- **Set exercise**: Copy each of the following items out word for word, keeping every line in its original order.
- - - - - - -
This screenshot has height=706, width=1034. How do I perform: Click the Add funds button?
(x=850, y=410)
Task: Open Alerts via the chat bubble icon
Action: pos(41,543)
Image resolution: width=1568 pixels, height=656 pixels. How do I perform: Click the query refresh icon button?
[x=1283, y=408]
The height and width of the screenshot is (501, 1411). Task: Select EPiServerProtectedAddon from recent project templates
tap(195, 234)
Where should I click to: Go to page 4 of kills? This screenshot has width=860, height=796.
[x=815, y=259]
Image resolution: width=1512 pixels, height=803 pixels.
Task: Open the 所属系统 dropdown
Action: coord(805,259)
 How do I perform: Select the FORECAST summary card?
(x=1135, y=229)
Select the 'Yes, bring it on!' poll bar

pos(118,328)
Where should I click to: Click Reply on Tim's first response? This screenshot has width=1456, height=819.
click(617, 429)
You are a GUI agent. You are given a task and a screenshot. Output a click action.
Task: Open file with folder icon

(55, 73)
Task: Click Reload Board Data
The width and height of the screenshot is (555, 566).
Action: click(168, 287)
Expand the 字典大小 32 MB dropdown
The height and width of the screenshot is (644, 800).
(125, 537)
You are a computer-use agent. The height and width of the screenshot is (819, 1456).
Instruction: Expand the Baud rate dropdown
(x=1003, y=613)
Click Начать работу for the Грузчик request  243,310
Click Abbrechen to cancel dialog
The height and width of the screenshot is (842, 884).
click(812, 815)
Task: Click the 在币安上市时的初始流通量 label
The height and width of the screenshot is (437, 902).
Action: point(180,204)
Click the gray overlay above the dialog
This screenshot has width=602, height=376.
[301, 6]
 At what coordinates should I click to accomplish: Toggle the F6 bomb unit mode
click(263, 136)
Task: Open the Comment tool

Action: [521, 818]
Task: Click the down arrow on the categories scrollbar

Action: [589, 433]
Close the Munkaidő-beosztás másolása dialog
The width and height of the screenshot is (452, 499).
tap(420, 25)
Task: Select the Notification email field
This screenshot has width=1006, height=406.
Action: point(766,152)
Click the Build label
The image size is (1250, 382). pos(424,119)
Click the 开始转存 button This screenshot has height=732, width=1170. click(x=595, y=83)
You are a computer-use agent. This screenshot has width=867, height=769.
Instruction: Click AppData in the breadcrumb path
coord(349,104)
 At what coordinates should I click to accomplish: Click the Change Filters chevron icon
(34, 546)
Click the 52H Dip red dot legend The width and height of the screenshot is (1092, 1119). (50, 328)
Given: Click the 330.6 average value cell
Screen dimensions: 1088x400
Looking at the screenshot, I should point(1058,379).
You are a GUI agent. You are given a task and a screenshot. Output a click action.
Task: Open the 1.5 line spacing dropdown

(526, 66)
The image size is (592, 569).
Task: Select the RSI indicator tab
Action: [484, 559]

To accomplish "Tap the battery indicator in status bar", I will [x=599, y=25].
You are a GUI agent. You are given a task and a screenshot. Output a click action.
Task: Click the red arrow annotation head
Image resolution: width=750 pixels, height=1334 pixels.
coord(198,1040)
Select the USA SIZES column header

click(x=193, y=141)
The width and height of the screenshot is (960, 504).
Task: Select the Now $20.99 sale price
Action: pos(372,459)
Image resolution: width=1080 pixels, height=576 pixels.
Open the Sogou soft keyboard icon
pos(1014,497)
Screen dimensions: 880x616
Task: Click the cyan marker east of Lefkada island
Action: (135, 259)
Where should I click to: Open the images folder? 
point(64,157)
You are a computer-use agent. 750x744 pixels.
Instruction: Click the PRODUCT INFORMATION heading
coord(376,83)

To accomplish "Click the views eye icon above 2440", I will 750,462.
- - - - - - -
- **Complete response**:
This screenshot has height=706, width=1034. How do I perform: Click the Add funds button?
(x=850, y=410)
Task: Open Alerts via the chat bubble icon
Action: pos(41,543)
Image resolution: width=1568 pixels, height=656 pixels. How do I perform: Click the query refresh icon button?
[x=1283, y=408]
The height and width of the screenshot is (501, 1411). Task: Select EPiServerProtectedAddon from recent project templates
tap(195, 234)
Where should I click to: Go to page 4 of kills? This screenshot has width=860, height=796.
[x=815, y=259]
Image resolution: width=1512 pixels, height=803 pixels.
Task: Open the 所属系统 dropdown
Action: coord(805,259)
 How do I perform: Select the FORECAST summary card?
(x=1135, y=229)
Select the 'Yes, bring it on!' poll bar

pos(118,328)
Where should I click to: Click Reply on Tim's first response? This screenshot has width=1456, height=819.
click(617, 429)
You are a GUI agent. You are given a task and a screenshot. Output a click action.
Task: Open file with folder icon

(55, 73)
Task: Click Reload Board Data
The width and height of the screenshot is (555, 566).
Action: click(168, 287)
Expand the 字典大小 32 MB dropdown
The height and width of the screenshot is (644, 800).
(125, 537)
You are a computer-use agent. The height and width of the screenshot is (819, 1456).
Instruction: Expand the Baud rate dropdown
(x=1003, y=613)
Click Начать работу for the Грузчик request  243,310
Click Abbrechen to cancel dialog
The height and width of the screenshot is (842, 884).
click(812, 815)
Task: Click the 在币安上市时的初始流通量 label
The height and width of the screenshot is (437, 902).
Action: point(180,204)
Click the gray overlay above the dialog
This screenshot has width=602, height=376.
[301, 6]
 At what coordinates should I click to accomplish: Toggle the F6 bomb unit mode
click(263, 136)
Task: Open the Comment tool

Action: [521, 818]
Task: Click the down arrow on the categories scrollbar

Action: [589, 433]
Close the Munkaidő-beosztás másolása dialog
The width and height of the screenshot is (452, 499).
tap(420, 25)
Task: Select the Notification email field
This screenshot has width=1006, height=406.
Action: point(766,152)
Click the Build label
The image size is (1250, 382). pos(424,119)
Click the 开始转存 button This screenshot has height=732, width=1170. click(x=595, y=83)
You are a computer-use agent. This screenshot has width=867, height=769.
Instruction: Click AppData in the breadcrumb path
coord(349,104)
 At what coordinates should I click to accomplish: Click the Change Filters chevron icon
(34, 546)
Click the 52H Dip red dot legend The width and height of the screenshot is (1092, 1119). (50, 328)
Given: Click the 330.6 average value cell
Screen dimensions: 1088x400
Looking at the screenshot, I should point(1058,379).
You are a GUI agent. You are given a task and a screenshot. Output a click action.
Task: Open the 1.5 line spacing dropdown

(526, 66)
The image size is (592, 569).
Task: Select the RSI indicator tab
Action: [484, 559]

To accomplish "Tap the battery indicator in status bar", I will [x=599, y=25].
You are a GUI agent. You are given a task and a screenshot. Output a click action.
Task: Click the red arrow annotation head
Image resolution: width=750 pixels, height=1334 pixels.
coord(198,1040)
Select the USA SIZES column header

click(x=193, y=141)
The width and height of the screenshot is (960, 504).
Task: Select the Now $20.99 sale price
Action: pos(372,459)
Image resolution: width=1080 pixels, height=576 pixels.
Open the Sogou soft keyboard icon
pos(1014,497)
Screen dimensions: 880x616
Task: Click the cyan marker east of Lefkada island
Action: (135, 259)
Where should I click to: Open the images folder? 
point(64,157)
You are a computer-use agent. 750x744 pixels.
Instruction: Click the PRODUCT INFORMATION heading
coord(376,83)

To accomplish "Click the views eye icon above 2440", I will 750,462.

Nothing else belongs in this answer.